Guidé par son inébranlable choix du cœur, Dda Salah avait décidé que sa vie ne pouvait être ailleurs que parmi cette vraie et authentique population kabyle qui lui accorde un tel profond respect et une pareille considération admirative en raison de ses incontestables qualités humaines et de sa rigueur insoupçonnable dans le travail.
Le Djurdjura a alors vu naître ses sept enfants qui furent bien plus que nos camarades de classe et de jeux. Les enfants Benlamri étaient et demeurent ces frères et ces sœurs avec lesquels on continue de partager humblement la même histoire et le même destin.
Dda Salah ne savait jamais compter ses heures de travail pour répondre aux moults besoins de sa petite famille, et on pouvait, à n’importe quel moment de la journée, apercevoir sa familière silhouette totalement plongée dans son travail du jour. En effet, il était, sept jours sur sept, sollicité pour des tâches assez différentes bien que tout le village savait que le natif de la tribu de Sidi Hadjres excellait particulièrement dans son rôle de travailleur de la terre.
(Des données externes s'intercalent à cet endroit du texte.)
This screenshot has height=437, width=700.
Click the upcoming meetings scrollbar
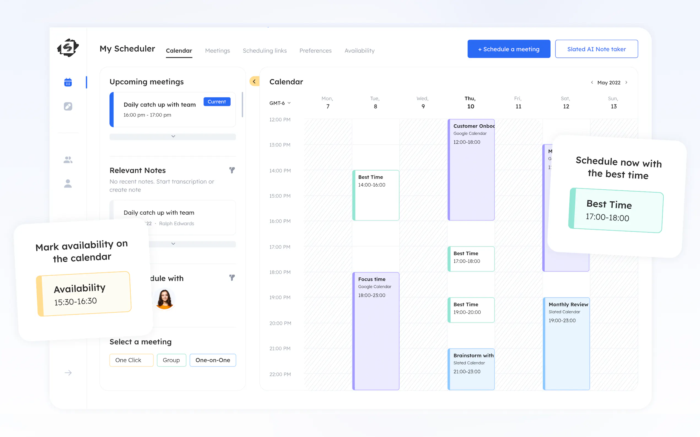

Oui, la vie fut dure pour le papa d’Aissa, Malika et Nora. Elle n’était cependant nullement morose pour ce papa doté d’un humour sans pareil, et qui ne savait rater aucune occasion pour balancer un mots ou une petites blagues pour égayer, comme à chaque fois, le moment de ses retrouvailles avec ses amis et ses partenaires de jeu de dominos.
Oui, il nous a tous fort aimé comme il a autant aimé sa vie parmi nous. Il est autant vrai que nous l’avons tellement aimé qu’il nous sera insupportable de ne pas entretenir la mémoire vivante. de ce brave homme qui a su laissé sa belle empreinte dans l’histoire d’Ath Yenni.
Depuis son départ vers l’au-delà, je ne peux ignorer que les Ayaniwen sont trop nombreux à vouloir témoigner de ces belles choses qu’ils ont vécu avec notre Dda Salah, il n’est, me semble-t-il, jamais trop tard de le faire avec le cœur et en toute humilité.